● TASK BRIEF
Copy out all the entries below, word for word.

*** RECORDED DATA ***

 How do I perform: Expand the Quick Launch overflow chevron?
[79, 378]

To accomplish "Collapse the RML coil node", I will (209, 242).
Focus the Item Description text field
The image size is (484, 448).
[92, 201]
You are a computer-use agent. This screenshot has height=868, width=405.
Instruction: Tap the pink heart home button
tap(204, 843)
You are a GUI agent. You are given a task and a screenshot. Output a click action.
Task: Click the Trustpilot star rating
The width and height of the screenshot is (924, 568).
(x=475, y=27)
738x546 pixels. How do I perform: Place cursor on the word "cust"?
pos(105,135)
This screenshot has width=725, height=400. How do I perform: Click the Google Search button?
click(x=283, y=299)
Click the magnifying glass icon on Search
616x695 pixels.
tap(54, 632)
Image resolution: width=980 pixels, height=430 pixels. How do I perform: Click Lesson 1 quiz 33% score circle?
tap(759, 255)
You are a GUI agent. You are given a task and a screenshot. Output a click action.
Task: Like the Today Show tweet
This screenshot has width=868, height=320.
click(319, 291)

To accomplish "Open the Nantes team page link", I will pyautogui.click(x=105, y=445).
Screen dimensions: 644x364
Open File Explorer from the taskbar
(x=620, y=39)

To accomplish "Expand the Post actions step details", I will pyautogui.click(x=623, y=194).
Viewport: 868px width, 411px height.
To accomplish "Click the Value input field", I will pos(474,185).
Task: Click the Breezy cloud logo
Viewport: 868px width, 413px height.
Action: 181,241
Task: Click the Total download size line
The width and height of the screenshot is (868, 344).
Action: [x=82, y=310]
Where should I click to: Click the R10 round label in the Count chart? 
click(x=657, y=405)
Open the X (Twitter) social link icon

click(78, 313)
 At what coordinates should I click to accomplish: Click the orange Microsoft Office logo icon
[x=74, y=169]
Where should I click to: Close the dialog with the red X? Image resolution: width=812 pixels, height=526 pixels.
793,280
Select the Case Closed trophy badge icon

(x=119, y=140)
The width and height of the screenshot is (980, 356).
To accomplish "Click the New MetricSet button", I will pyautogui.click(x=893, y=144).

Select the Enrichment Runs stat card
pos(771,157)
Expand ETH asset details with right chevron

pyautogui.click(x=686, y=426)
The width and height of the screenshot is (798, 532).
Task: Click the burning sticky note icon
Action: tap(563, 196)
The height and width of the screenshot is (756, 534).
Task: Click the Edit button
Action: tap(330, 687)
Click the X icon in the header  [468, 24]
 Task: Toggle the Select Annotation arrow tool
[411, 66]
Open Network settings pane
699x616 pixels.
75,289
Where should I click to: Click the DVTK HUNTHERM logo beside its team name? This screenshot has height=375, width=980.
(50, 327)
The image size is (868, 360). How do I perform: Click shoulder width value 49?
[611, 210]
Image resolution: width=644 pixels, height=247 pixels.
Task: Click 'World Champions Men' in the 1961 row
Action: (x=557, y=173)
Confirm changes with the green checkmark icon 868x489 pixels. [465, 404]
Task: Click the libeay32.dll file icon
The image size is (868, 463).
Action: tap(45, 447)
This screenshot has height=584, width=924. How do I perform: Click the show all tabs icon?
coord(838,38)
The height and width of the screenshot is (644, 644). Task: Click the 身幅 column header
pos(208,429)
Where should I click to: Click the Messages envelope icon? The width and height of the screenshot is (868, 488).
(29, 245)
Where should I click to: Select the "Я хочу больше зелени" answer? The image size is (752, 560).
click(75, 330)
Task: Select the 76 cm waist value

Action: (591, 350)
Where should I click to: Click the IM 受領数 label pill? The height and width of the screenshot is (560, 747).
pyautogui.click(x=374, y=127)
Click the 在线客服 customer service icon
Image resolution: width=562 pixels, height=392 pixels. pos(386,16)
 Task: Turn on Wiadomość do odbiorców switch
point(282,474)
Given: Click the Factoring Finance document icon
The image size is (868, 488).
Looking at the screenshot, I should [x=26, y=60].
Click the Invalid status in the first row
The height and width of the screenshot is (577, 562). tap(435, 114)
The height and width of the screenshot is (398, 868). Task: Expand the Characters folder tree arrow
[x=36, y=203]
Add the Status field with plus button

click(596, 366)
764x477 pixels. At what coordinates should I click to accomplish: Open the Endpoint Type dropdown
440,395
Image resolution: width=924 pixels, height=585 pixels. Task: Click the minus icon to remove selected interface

***

● RESPONSE TO THE EXERCISE
 How do I perform: Expand the Quick Launch overflow chevron?
[79, 378]

To accomplish "Collapse the RML coil node", I will (209, 242).
Focus the Item Description text field
The image size is (484, 448).
[92, 201]
You are a computer-use agent. This screenshot has height=868, width=405.
Instruction: Tap the pink heart home button
tap(204, 843)
You are a GUI agent. You are given a task and a screenshot. Output a click action.
Task: Click the Trustpilot star rating
The width and height of the screenshot is (924, 568).
(x=475, y=27)
738x546 pixels. How do I perform: Place cursor on the word "cust"?
pos(105,135)
This screenshot has width=725, height=400. How do I perform: Click the Google Search button?
click(x=283, y=299)
Click the magnifying glass icon on Search
616x695 pixels.
tap(54, 632)
Image resolution: width=980 pixels, height=430 pixels. How do I perform: Click Lesson 1 quiz 33% score circle?
tap(759, 255)
You are a GUI agent. You are given a task and a screenshot. Output a click action.
Task: Like the Today Show tweet
This screenshot has width=868, height=320.
click(319, 291)

To accomplish "Open the Nantes team page link", I will pyautogui.click(x=105, y=445).
Screen dimensions: 644x364
Open File Explorer from the taskbar
(x=620, y=39)

To accomplish "Expand the Post actions step details", I will pyautogui.click(x=623, y=194).
Viewport: 868px width, 411px height.
To accomplish "Click the Value input field", I will pos(474,185).
Task: Click the Breezy cloud logo
Viewport: 868px width, 413px height.
Action: 181,241
Task: Click the Total download size line
The width and height of the screenshot is (868, 344).
Action: [x=82, y=310]
Where should I click to: Click the R10 round label in the Count chart? 
click(x=657, y=405)
Open the X (Twitter) social link icon

click(78, 313)
 At what coordinates should I click to accomplish: Click the orange Microsoft Office logo icon
[x=74, y=169]
Where should I click to: Close the dialog with the red X? Image resolution: width=812 pixels, height=526 pixels.
793,280
Select the Case Closed trophy badge icon

(x=119, y=140)
The width and height of the screenshot is (980, 356).
To accomplish "Click the New MetricSet button", I will pyautogui.click(x=893, y=144).

Select the Enrichment Runs stat card
pos(771,157)
Expand ETH asset details with right chevron

pyautogui.click(x=686, y=426)
The width and height of the screenshot is (798, 532).
Task: Click the burning sticky note icon
Action: tap(563, 196)
The height and width of the screenshot is (756, 534).
Task: Click the Edit button
Action: tap(330, 687)
Click the X icon in the header  [468, 24]
 Task: Toggle the Select Annotation arrow tool
[411, 66]
Open Network settings pane
699x616 pixels.
75,289
Where should I click to: Click the DVTK HUNTHERM logo beside its team name? This screenshot has height=375, width=980.
(50, 327)
The image size is (868, 360). How do I perform: Click shoulder width value 49?
[611, 210]
Image resolution: width=644 pixels, height=247 pixels.
Task: Click 'World Champions Men' in the 1961 row
Action: (x=557, y=173)
Confirm changes with the green checkmark icon 868x489 pixels. [465, 404]
Task: Click the libeay32.dll file icon
The image size is (868, 463).
Action: tap(45, 447)
This screenshot has height=584, width=924. How do I perform: Click the show all tabs icon?
coord(838,38)
The height and width of the screenshot is (644, 644). Task: Click the 身幅 column header
pos(208,429)
Where should I click to: Click the Messages envelope icon? The width and height of the screenshot is (868, 488).
(29, 245)
Where should I click to: Select the "Я хочу больше зелени" answer? The image size is (752, 560).
click(75, 330)
Task: Select the 76 cm waist value

Action: (591, 350)
Where should I click to: Click the IM 受領数 label pill? The height and width of the screenshot is (560, 747).
pyautogui.click(x=374, y=127)
Click the 在线客服 customer service icon
Image resolution: width=562 pixels, height=392 pixels. pos(386,16)
 Task: Turn on Wiadomość do odbiorców switch
point(282,474)
Given: Click the Factoring Finance document icon
The image size is (868, 488).
Looking at the screenshot, I should [x=26, y=60].
Click the Invalid status in the first row
The height and width of the screenshot is (577, 562). tap(435, 114)
The height and width of the screenshot is (398, 868). Task: Expand the Characters folder tree arrow
[x=36, y=203]
Add the Status field with plus button

click(596, 366)
764x477 pixels. At what coordinates should I click to accomplish: Open the Endpoint Type dropdown
440,395
Image resolution: width=924 pixels, height=585 pixels. Task: Click the minus icon to remove selected interface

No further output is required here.